Q3: What is dropout and how does it help prevent overfitting? #

Dropout randomly disables neurons during training:

Prevents co-adaptation of features.
Encourages the network to learn redundant, distributed representations.
Typically used in deep networks.

➡️ Can underfitting also be addressed through specific strategies?

Q4: How can we fix underfitting in a model? #

Underfitting can be resolved by:

Increasing model capacity (deeper or more complex models).
Training longer or using better optimization.
Improving data quality or features.
Adjusting learning rate and other hyperparameters.

4 Statistical Approaches to Model Evaluation #

Q1: Why are statistical methods important in evaluating ML models? #

Statistical tools help us quantify confidence and variability in model performance:

Avoid over-interpreting single-point metrics.
Make decisions grounded in significance and uncertainty.
Essential when models may be deployed in clinical practice.

➡️ What’s a simple way to estimate uncertainty in metrics?

Q2: What is bootstrapping and how is it used in model evaluation? #

Bootstrapping is a resampling technique:

Repeatedly sample with replacement from the test set.
Evaluate the model on each sample to get a distribution of performance metrics.
Helps compute confidence intervals for metrics like accuracy or AUC.

➡️ Are there other methods for statistical comparison of models?

Q3: How do permutation tests assess model significance? #

Permutation testing involves:

Randomly shuffling labels on test data.
Evaluating model performance on this randomized data.
Repeating multiple times to build a null distribution.

If the true model significantly outperforms the null, it’s statistically meaningful.

➡️ How do we assess reliability when comparing two models?

Q4: What is the paired t-test and when should it be used? #

Used to compare two models’ predictions on the same test samples:

Measures whether the difference in performance is statistically significant.
Assumes approximately normal distribution of differences.

Can be useful in evaluating if model A is better than model B.

5 Receiver Operator and Precision Recall Curves as Evaluation Metrics #

Q1: Why do we need different evaluation metrics beyond accuracy? #

Accuracy alone can be misleading, especially in imbalanced datasets:

In healthcare, positive cases (e.g., disease presence) may be rare.
A model that predicts only the majority class can appear highly accurate.
Metrics like precision, recall, and AUC provide better insight into real performance.

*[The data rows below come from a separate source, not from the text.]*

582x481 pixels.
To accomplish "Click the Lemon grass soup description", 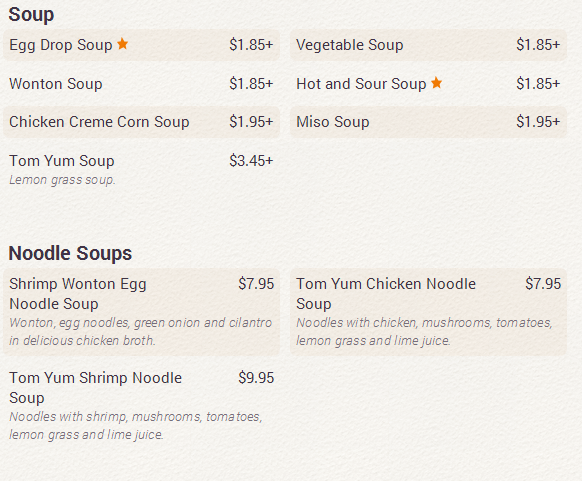I will pyautogui.click(x=62, y=180).
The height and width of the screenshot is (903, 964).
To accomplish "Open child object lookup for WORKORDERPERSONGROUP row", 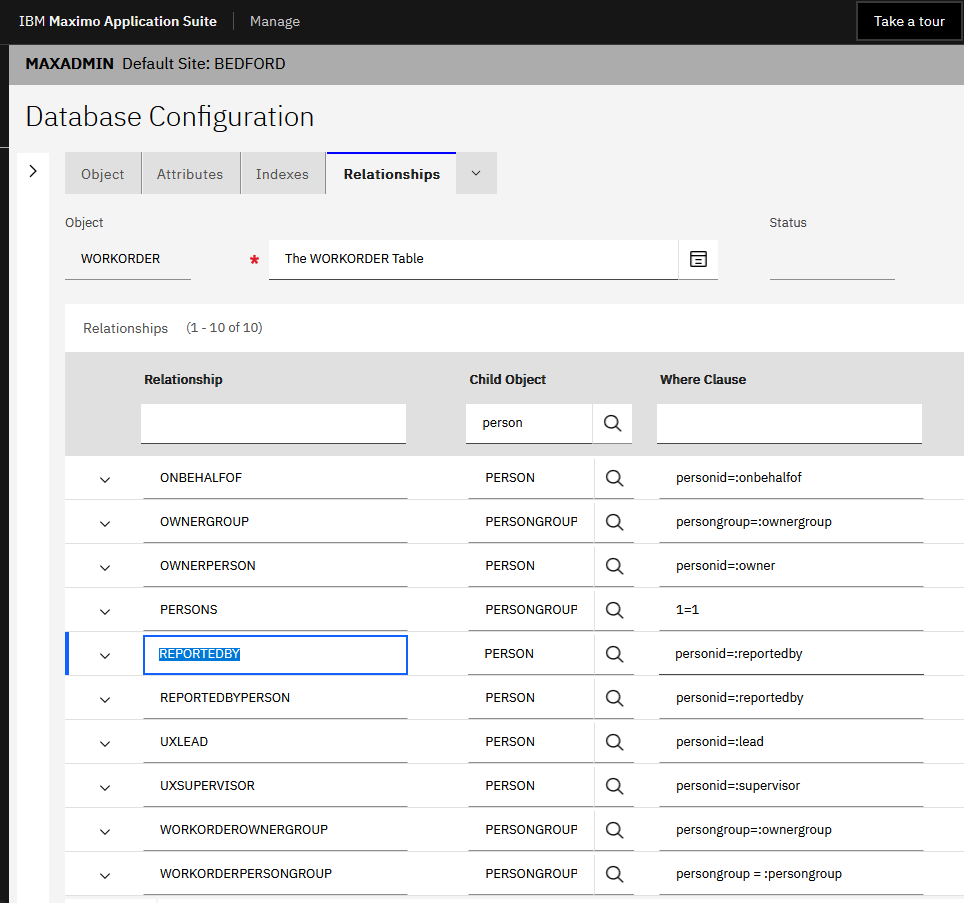I will coord(614,874).
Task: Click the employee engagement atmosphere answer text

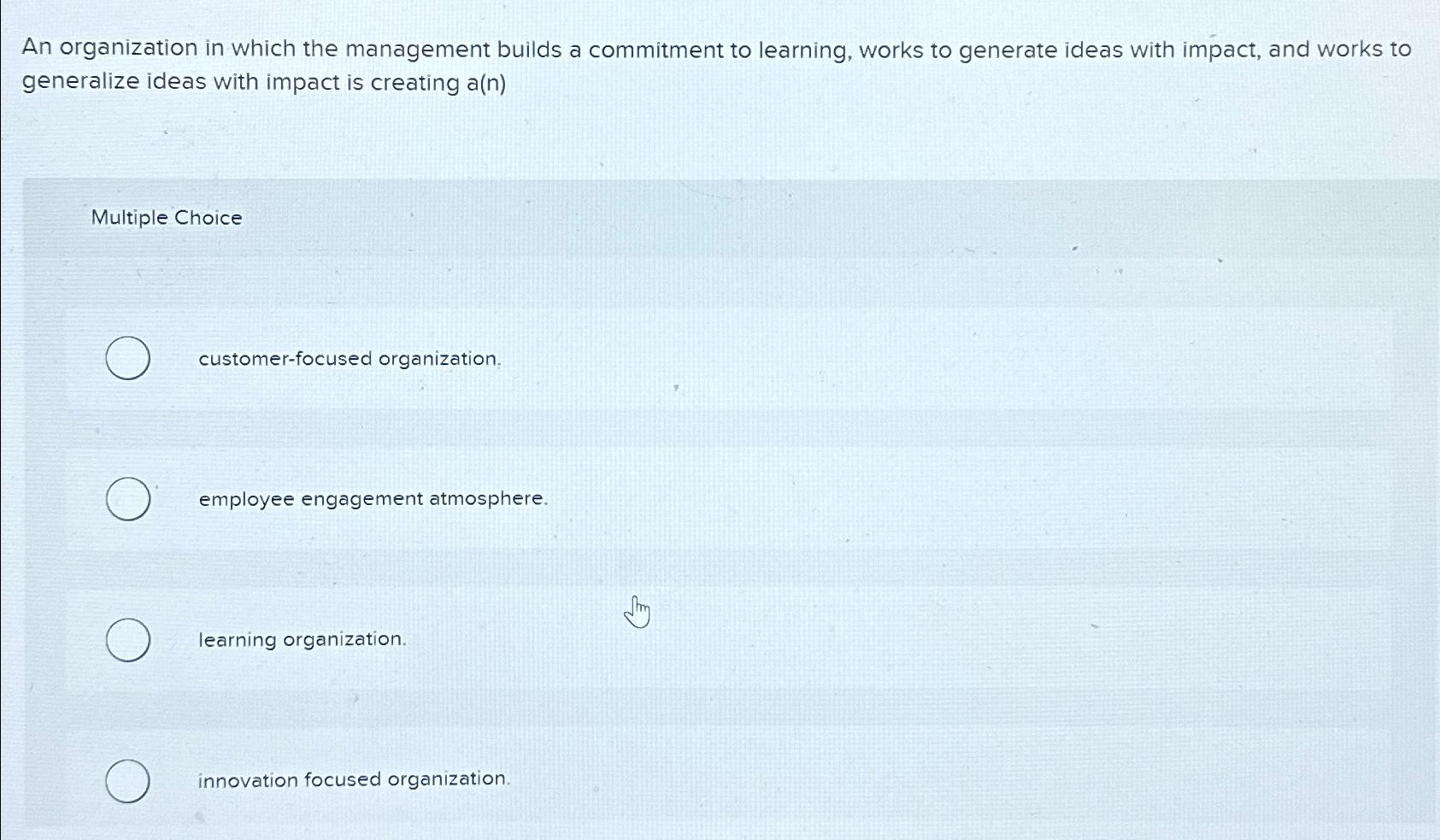Action: coord(371,499)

➡️ What is the ROC curve and how is it interpreted?

Q2: What is the ROC curve and AUC? #

ROC (Receiver Operating Characteristic) curve plots True Positive Rate (TPR) vs. False Positive Rate (FPR).
AUC (Area Under the Curve) summarizes this curve into a single number (0.5 = random, 1.0 = perfect).
AUC reflects the model’s ranking ability—how well it separates classes.

➡️ Are ROC curves always the best choice?

Q3: When should we prefer Precision-Recall (PR) curves over ROC? #

PR curves focus on positive class performance, plotting Precision vs. Recall.
More informative than ROC when dealing with imbalanced data.
Helpful for screening tools or rare disease prediction.

➡️ How are these metrics computed and interpreted?

Q4: What are precision, recall, and F1 score? #

Precision: TP / (TP + FP) → Of predicted positives, how many were correct?
Recall: TP / (TP + FN) → Of actual positives, how many did we find?
F1 Score: Harmonic mean of precision and recall.

These metrics give a fuller picture of model trade-offs, especially in clinical use cases.